Marjane — Bon nombre de fois ma mère et moi avons refait le monde. Elle voyait l'homme à travers ses faiblesses et pensait par exemple qu'il était asservi à ses désirs. De mon point de vue le désir est un sentiment humain et possède sa propre beauté. La sensualité sert l'art, et le sexe est un des moteurs du monde, qu'on le veuille ou non. Nier cela au travers de tabous et de l’application de règles régissant nos vies créé de la frustration et engendre parfois certaines pathologies. La négation de cette part de notre humanité nous empêche de nous comprendre pleinement. Et ceux qui pensent que c'est me protéger des pervers ou protéger autrui de ses instincts primaires ne comprennent pas la psyché humaine. Un pervers est souvent stimulé par l'interdit et poussera donc la perversité jusqu'à imaginer outrepasser le voile si ce n'est plus encore. L'homme en âge de décider doit être en accord avec ses sens et explorer son corps au travers de la sexualité et tendre à être en paix avec lui-même. Il doit transcender ses pulsions, ses peurs et les dictats religieux ou idéologiques pour se découvrir, s'aimer et ainsi mieux comprendre l'autre...

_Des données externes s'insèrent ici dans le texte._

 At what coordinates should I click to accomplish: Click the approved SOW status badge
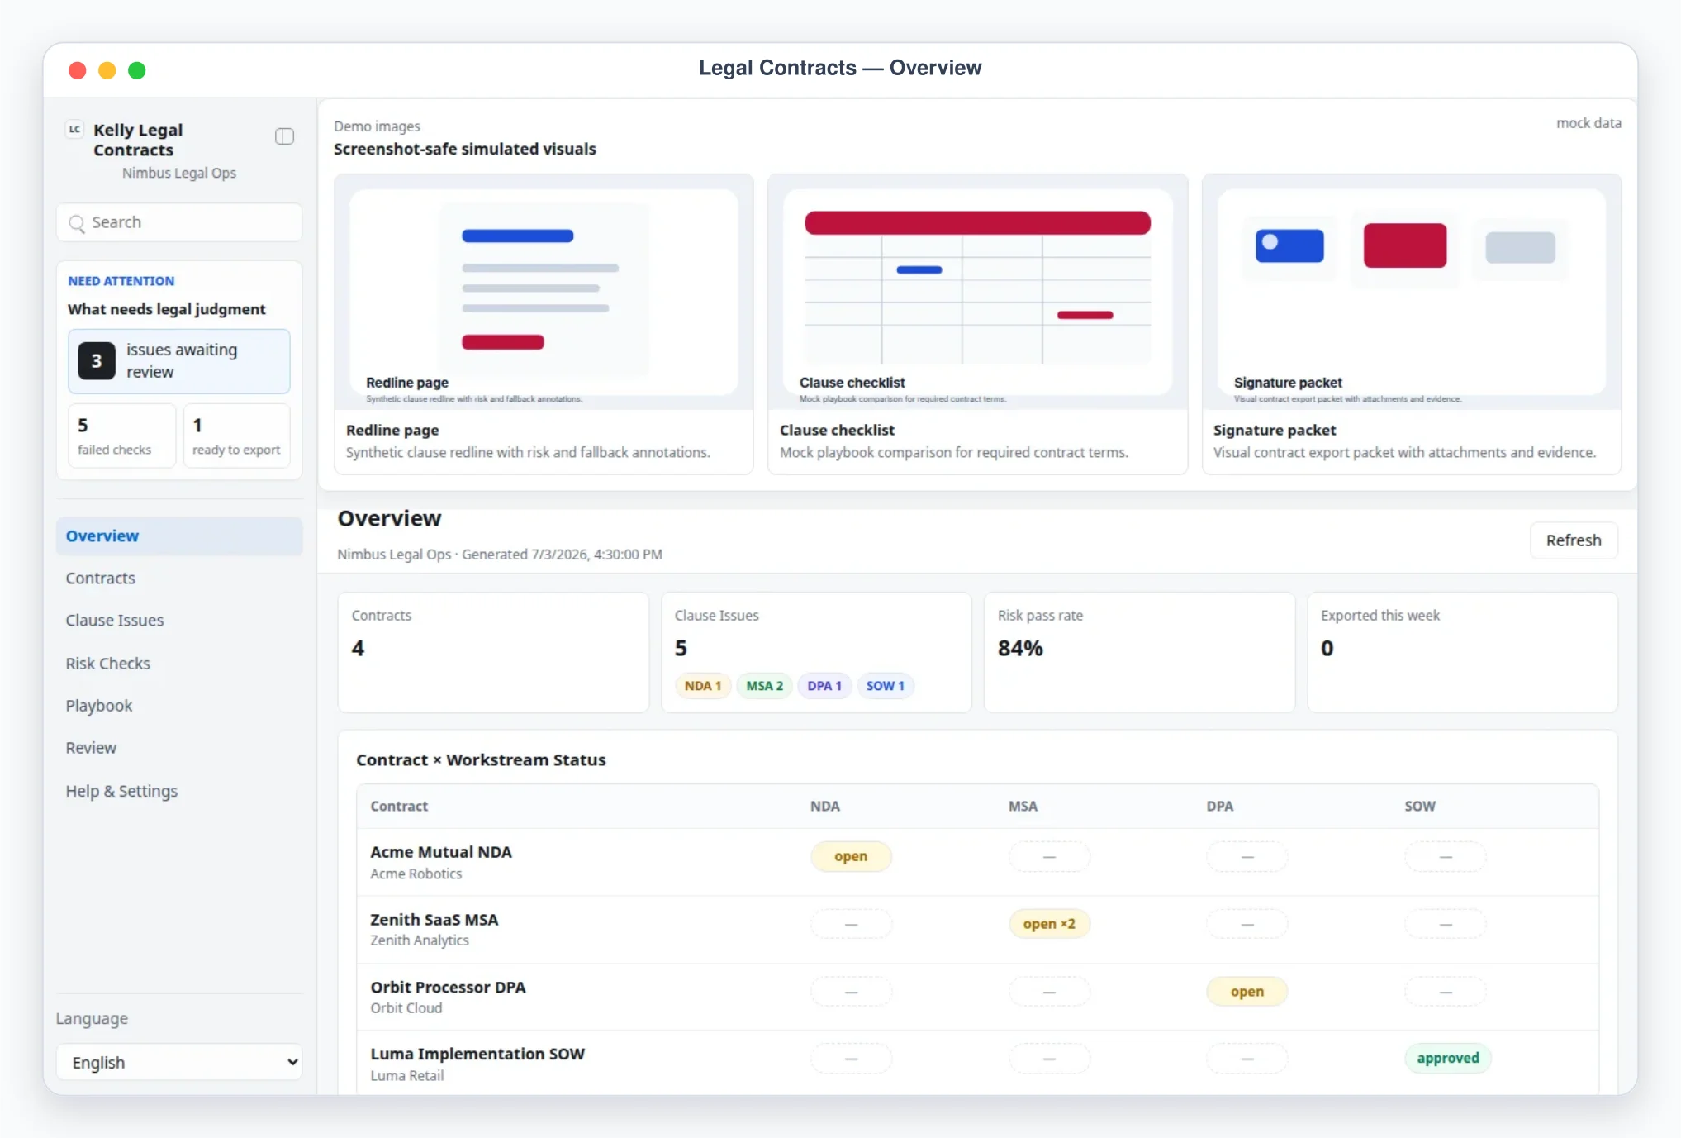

Aziyadé — Toi mon voile, ma parure, ma pudeur ! Sans toi je suis nue, sans toi je ne suis pas moi. Celui qui exige que je t'enlève veut me priver d'une part de moi-même. J'aimerais que tous le comprenne, qu'ils sachent que c'est la voix que j'ai choisi, que ce petit bout d'étoffe chatoyant sous les rayons du soleil c'est moi aussi, telle que je suis.

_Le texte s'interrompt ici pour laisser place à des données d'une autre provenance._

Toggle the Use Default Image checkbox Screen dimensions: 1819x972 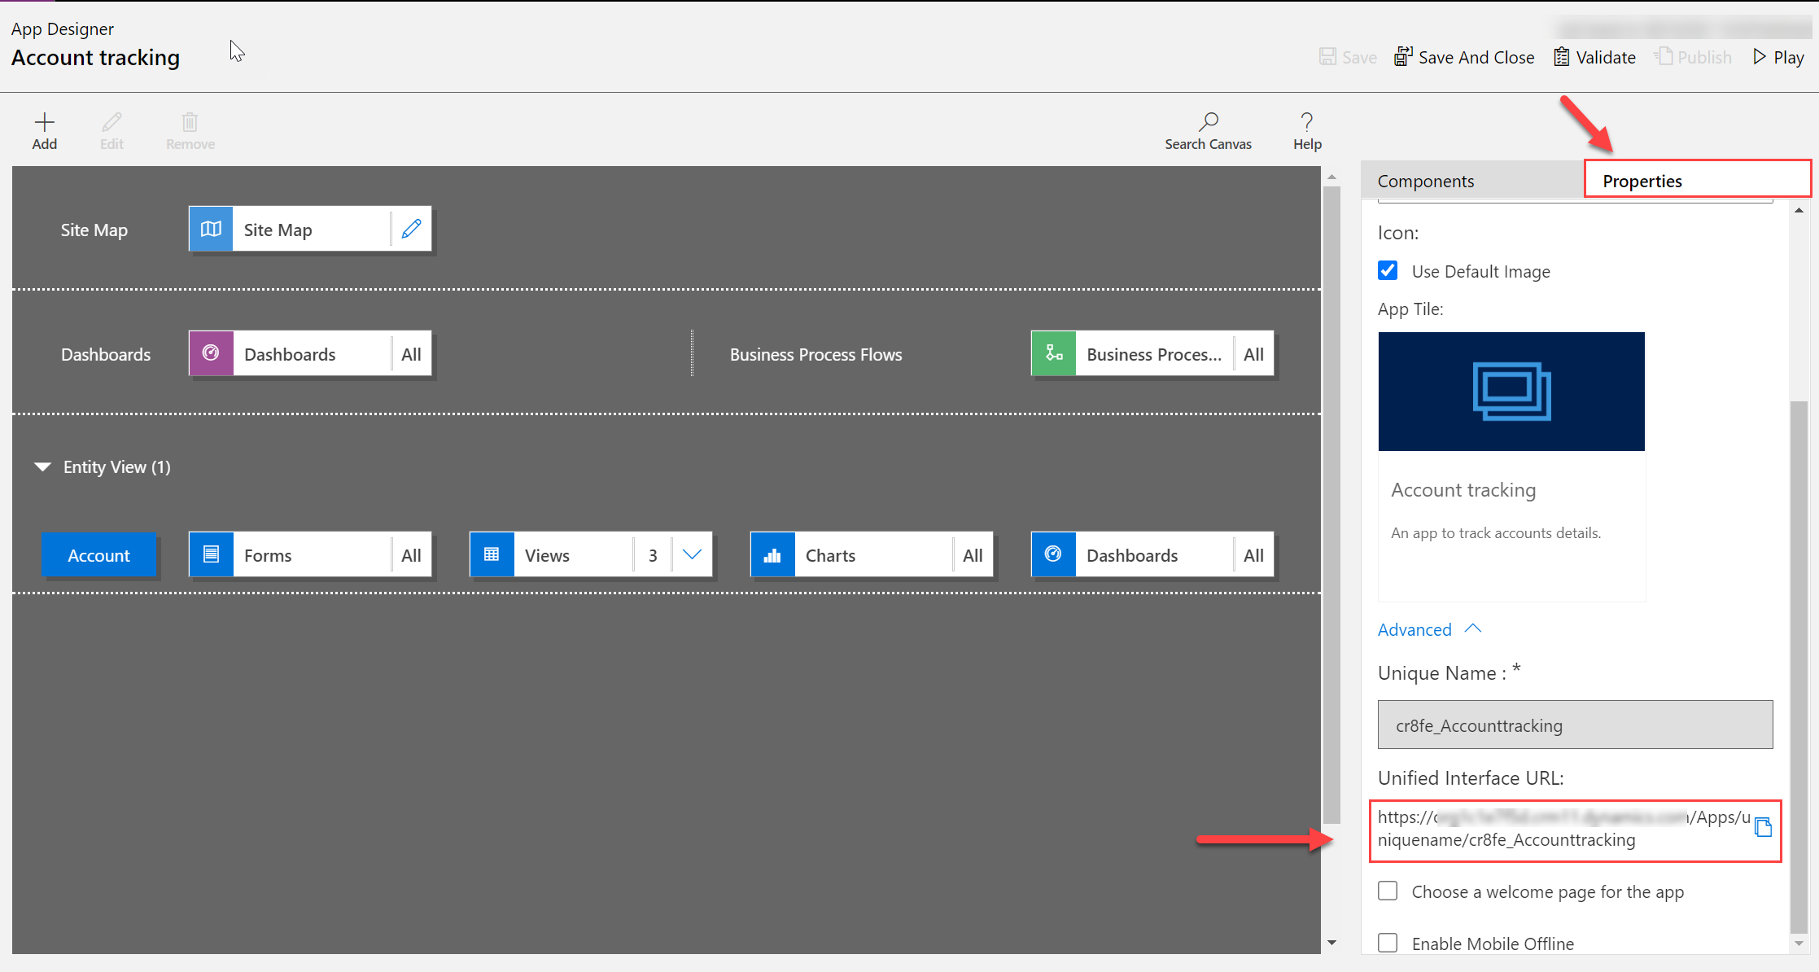(x=1388, y=270)
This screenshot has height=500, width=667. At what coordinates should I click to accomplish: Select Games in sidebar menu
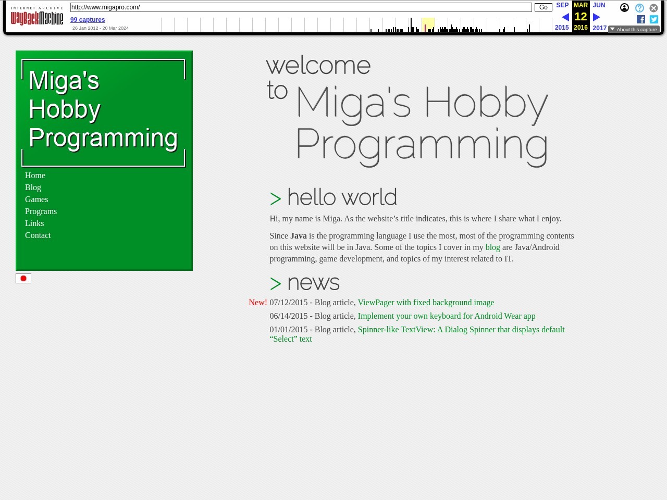(x=36, y=199)
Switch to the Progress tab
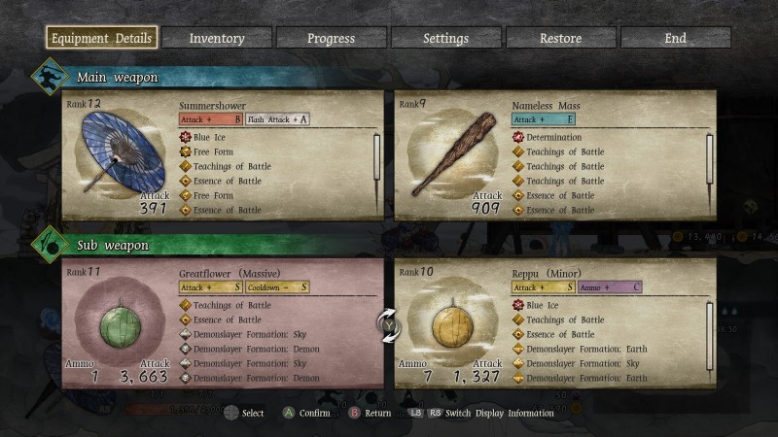 [331, 38]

Marjane — Vide. Vide je suis dans cette prison de soie. J'ai cessé d'être moi, je ne suis plus qu'une ombre qui se faufile le long des masures. J'étouffe de n'être plus moi-même, d'être ce que l'autre ordonne. Non cet enfant que je porte ne vivra pas cette soumission. Ce soir nous partons pour d'autres contrées où le choix demeure encore. J'offrirai à ma fille ce précieux cadeau que m'avait fait ma mère, la liberté. Je lui rendrai tout ce qu'on nous a pris. En sa mémoire elle portera son doux prénom, Aziyadé.